Este potencial no ha pasado desapercibido para la Unión Europea. Bruselas ha identificado en Groenlandia 25 de las 34 materias primas críticas necesarias para su transición ecológica y, en 2023, firmó un acuerdo con el Gobierno groenlandés para impulsar el desarrollo responsable de sus recursos naturales.
Washington también dio pasos en esa dirección. En 2019, durante la primera presidencia de Trump, Estados Unidos firmó un memorándum de entendimiento con Groenlandia para explorar yacimientos, intercambiar conocimiento científico y cooperar en la explotación de tierras raras y otros minerales estratégicos. El acuerdo, sin embargo, está próximo a expirar, pese a los intentos de renovación durante la administración de Joe Biden (2021-2025).

El foco del renovado interés estadounidense se sitúa en el yacimiento de Kringlerne, cerca de Qaqortoq, la principal ciudad del sur de Groenlandia, con unos 3.000 habitantes. El depósito, promovido desde 2001 por el geólogo australiano Greg Barnes, es considerado uno de los más prometedores del mundo. En 2019, Barnes fue invitado a la Casa Blanca para exponer directamente a Trump la importancia estratégica del proyecto, poco antes de que el entonces presidente manifestara públicamente su intención de adquirir la isla.
La empresa Tanbreez, controlada por Barnes, vendió en 2024 una participación mayoritaria del yacimiento a la estadounidense Critical Metals, en una operación valorada en decenas de millones de dólares. En junio de 2025, la compañía recibió una carta de interés del Export-Import Bank of the United States por un préstamo de 120 millones de dólares para iniciar la explotación del proyecto. De concretarse, sería la primera gran inversión minera en el exterior de una nueva administración Trump, según el Centro de Estudios Estratégicos e Internacionales (CSIS).

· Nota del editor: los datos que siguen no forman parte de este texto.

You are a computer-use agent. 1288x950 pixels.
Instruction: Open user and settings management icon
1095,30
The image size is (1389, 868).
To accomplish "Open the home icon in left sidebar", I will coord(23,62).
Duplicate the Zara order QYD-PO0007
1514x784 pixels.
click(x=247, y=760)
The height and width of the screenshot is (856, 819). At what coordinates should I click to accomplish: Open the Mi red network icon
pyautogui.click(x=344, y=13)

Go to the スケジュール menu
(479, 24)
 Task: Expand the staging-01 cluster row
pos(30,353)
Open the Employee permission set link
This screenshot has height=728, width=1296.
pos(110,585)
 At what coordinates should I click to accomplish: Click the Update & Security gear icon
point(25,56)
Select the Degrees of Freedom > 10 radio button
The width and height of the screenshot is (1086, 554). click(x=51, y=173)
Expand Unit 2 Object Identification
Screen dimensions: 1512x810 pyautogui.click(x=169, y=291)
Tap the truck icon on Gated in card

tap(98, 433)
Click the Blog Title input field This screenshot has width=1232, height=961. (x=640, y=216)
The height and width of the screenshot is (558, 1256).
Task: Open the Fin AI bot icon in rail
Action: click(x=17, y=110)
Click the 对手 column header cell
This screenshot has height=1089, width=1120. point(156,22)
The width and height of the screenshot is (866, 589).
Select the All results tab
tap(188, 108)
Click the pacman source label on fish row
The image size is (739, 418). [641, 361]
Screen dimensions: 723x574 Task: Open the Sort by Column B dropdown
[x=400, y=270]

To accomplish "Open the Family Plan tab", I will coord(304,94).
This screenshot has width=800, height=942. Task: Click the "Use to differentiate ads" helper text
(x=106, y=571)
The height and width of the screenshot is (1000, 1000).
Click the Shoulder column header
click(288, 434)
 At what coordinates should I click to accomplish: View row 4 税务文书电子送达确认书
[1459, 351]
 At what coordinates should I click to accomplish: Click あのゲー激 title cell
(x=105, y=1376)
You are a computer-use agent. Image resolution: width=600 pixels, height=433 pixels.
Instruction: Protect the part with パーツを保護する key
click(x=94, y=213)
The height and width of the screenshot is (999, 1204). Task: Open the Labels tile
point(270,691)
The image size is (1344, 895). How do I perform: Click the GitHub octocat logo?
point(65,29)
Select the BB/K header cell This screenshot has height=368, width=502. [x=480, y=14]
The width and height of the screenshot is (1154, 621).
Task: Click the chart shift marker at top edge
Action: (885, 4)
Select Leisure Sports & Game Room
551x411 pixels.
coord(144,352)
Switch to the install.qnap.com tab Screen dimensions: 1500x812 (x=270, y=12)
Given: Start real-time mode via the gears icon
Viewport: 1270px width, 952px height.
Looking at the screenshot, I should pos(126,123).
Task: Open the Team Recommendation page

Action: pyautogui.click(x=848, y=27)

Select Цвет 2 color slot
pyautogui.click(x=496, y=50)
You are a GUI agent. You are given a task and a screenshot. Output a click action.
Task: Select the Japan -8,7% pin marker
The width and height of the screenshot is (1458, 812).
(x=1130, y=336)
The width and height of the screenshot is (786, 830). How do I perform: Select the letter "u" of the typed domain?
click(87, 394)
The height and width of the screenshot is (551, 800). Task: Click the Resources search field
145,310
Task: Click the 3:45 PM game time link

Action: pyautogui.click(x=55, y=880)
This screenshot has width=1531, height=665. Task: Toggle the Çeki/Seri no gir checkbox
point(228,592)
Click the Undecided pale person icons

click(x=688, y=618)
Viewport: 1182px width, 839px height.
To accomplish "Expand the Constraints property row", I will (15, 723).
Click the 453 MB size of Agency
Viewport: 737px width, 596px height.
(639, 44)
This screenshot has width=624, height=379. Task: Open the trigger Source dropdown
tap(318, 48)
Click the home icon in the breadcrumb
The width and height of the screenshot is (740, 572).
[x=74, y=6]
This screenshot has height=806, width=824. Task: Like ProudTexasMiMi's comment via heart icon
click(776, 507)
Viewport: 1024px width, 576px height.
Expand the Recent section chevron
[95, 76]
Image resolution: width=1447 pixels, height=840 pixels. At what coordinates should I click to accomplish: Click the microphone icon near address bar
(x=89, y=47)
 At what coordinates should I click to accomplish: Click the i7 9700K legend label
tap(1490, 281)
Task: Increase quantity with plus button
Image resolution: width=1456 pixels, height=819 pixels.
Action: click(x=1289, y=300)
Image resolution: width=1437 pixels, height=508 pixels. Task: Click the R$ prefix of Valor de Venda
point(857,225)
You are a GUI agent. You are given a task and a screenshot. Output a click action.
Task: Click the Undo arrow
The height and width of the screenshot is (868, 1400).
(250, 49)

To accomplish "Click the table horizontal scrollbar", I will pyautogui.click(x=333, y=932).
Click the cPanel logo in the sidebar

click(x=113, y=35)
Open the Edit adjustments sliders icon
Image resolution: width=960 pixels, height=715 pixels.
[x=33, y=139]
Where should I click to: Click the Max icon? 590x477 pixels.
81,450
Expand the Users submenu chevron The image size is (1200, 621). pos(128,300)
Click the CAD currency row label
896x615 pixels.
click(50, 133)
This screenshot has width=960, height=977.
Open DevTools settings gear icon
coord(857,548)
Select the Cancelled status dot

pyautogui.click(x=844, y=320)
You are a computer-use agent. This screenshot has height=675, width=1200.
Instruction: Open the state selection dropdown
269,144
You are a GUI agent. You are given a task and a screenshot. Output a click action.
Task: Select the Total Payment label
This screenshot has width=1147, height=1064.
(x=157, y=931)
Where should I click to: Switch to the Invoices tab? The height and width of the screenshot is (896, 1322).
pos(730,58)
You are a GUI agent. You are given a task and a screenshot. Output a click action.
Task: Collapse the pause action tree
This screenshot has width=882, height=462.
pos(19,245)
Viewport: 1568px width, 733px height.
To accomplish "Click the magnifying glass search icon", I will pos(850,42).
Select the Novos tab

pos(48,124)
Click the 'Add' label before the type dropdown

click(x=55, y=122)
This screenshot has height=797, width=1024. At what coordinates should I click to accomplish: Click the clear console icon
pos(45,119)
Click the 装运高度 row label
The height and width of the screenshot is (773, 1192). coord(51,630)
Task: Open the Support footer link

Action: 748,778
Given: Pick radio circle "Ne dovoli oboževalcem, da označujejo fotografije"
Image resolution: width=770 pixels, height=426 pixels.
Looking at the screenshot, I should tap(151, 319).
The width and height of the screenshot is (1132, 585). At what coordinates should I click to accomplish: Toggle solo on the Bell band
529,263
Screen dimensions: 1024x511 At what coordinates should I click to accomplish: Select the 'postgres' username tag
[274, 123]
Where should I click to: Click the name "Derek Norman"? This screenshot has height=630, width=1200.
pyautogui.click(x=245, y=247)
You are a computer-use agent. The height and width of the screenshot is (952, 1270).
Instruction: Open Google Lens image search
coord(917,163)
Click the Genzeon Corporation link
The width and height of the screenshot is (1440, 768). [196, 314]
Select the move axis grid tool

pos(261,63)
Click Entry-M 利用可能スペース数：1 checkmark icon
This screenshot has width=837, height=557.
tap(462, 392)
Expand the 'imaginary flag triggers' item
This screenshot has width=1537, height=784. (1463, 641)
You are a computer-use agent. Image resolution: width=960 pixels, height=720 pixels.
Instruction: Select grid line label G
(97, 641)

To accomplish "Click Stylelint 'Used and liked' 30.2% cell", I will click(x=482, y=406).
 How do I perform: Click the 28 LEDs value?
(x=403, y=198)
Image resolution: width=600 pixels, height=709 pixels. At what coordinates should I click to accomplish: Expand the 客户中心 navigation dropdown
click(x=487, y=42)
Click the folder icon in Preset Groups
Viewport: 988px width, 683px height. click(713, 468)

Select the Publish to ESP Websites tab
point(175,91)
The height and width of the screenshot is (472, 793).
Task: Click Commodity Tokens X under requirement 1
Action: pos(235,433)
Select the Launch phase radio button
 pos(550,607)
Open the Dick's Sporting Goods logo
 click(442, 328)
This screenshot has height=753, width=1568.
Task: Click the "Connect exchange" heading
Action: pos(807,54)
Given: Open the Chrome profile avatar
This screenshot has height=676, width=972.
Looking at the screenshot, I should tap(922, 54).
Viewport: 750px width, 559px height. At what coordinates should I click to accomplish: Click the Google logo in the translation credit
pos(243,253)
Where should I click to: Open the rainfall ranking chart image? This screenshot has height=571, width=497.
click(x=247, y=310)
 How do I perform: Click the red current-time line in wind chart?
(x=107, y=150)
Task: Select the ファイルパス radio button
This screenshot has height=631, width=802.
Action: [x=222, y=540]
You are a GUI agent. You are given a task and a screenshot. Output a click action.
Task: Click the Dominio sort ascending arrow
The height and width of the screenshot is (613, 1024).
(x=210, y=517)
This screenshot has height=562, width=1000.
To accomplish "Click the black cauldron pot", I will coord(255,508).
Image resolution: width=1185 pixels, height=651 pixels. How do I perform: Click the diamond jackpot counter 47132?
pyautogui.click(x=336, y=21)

No obstante, el desarrollo minero en Groenlandia está lejos de ser sencillo. Las dificultades técnicas, financieras y ambientales han frenado iniciativas anteriores. El caso más emblemático es el del yacimiento de Kuannersuit, también próximo a Qaqortoq, que aspiraba a convertir a Groenlandia en el mayor productor occidental de tierras raras. El proyecto terminó en una disputa internacional, en la que la empresa australiana Energy Transition Minerals reclama al Gobierno groenlandés una indemnización de decenas de miles de millones de dólares.
Así, mientras las grandes potencias intensifican su interés por el Ártico, Groenlandia se mantiene en el centro de una compleja ecuación geopolítica donde recursos estratégicos, soberanía y transición energética se entrecruzan.